◆ Dataset records:
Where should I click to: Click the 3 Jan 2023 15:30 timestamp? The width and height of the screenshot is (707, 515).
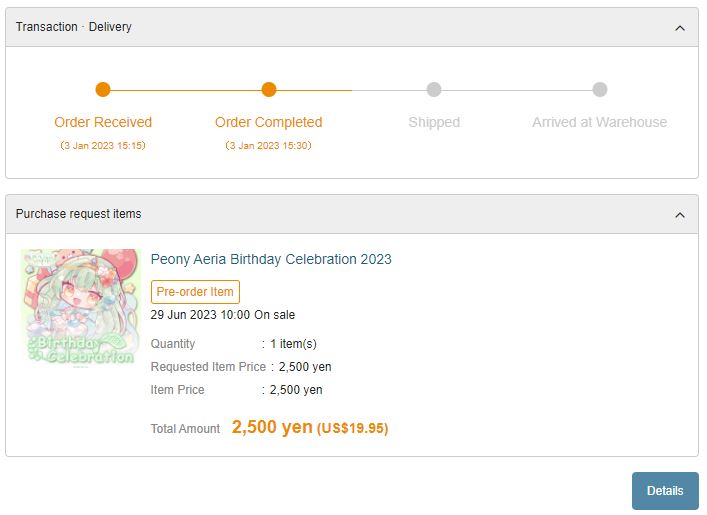(x=269, y=146)
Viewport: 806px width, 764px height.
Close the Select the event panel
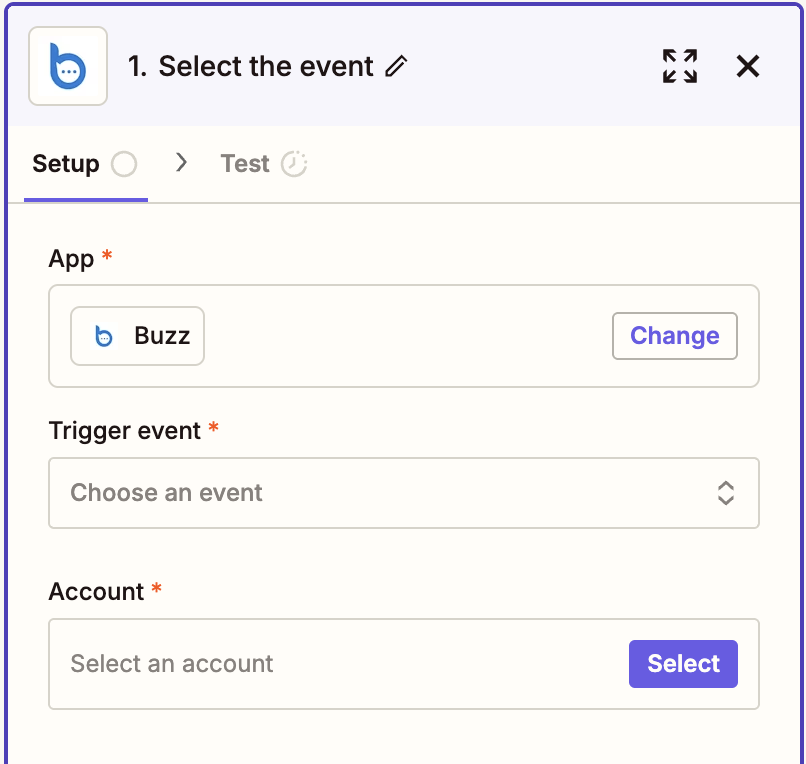click(x=748, y=66)
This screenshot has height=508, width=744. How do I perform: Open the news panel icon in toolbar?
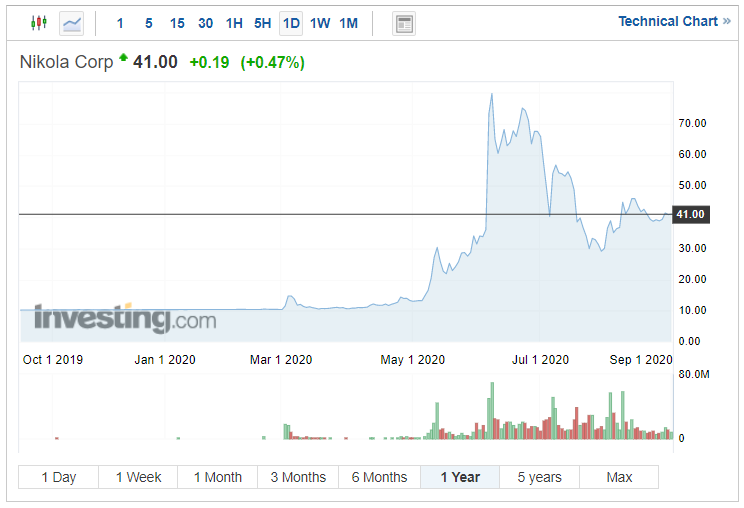[403, 23]
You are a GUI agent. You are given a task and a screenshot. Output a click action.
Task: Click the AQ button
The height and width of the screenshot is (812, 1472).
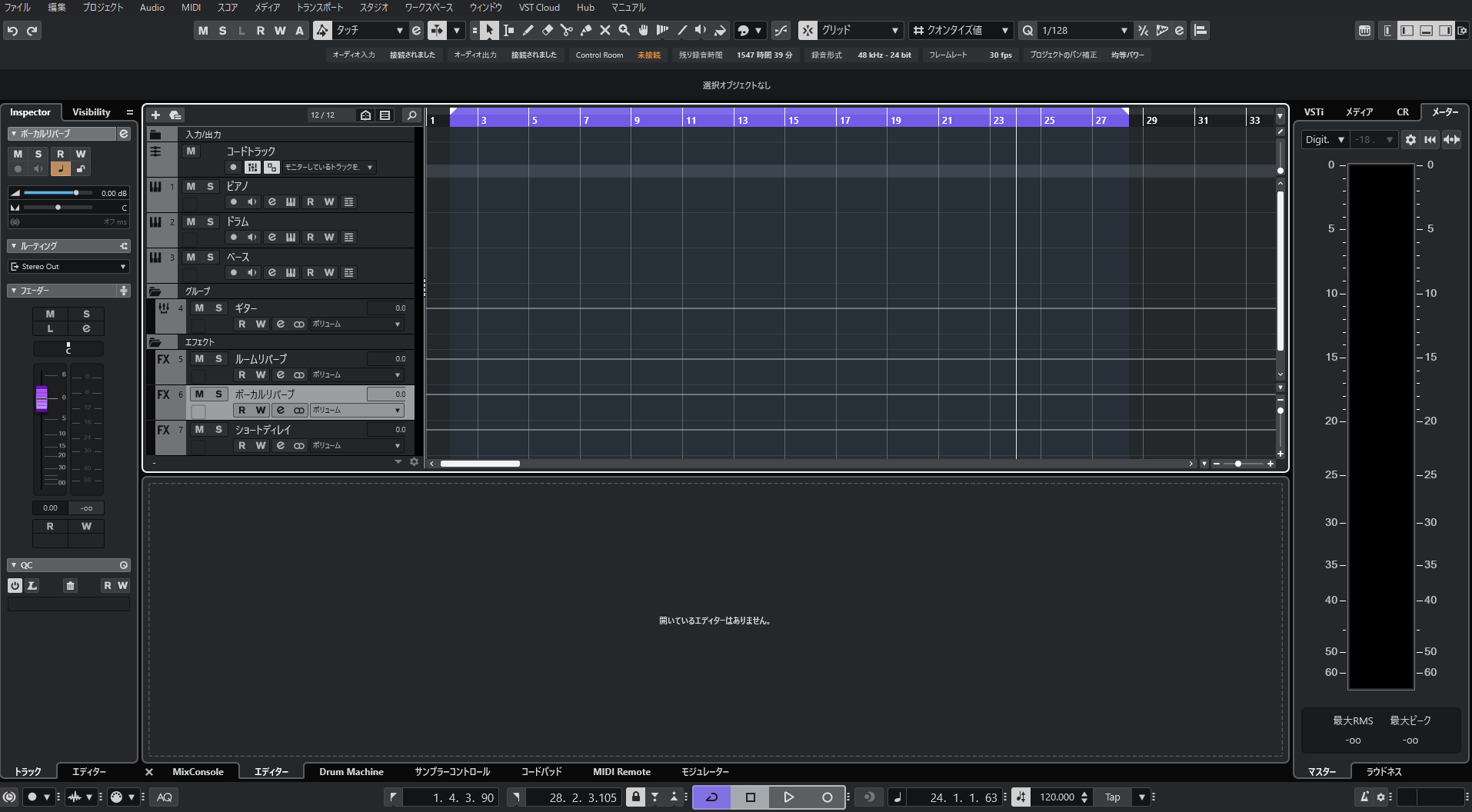click(164, 797)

◆ Required work: Leave out any pictures and return exactly the lines from the beginning of the data through the line with "Task: Click the AQ button", inclusive.

◆ Answer section:
Where should I click to: Click the 3 Jan 2023 15:30 timestamp? The width and height of the screenshot is (707, 515).
(x=269, y=146)
Viewport: 806px width, 764px height.
Close the Select the event panel
click(x=748, y=66)
This screenshot has height=508, width=744. How do I perform: Open the news panel icon in toolbar?
[403, 23]
You are a GUI agent. You are given a task and a screenshot. Output a click action.
Task: Click the AQ button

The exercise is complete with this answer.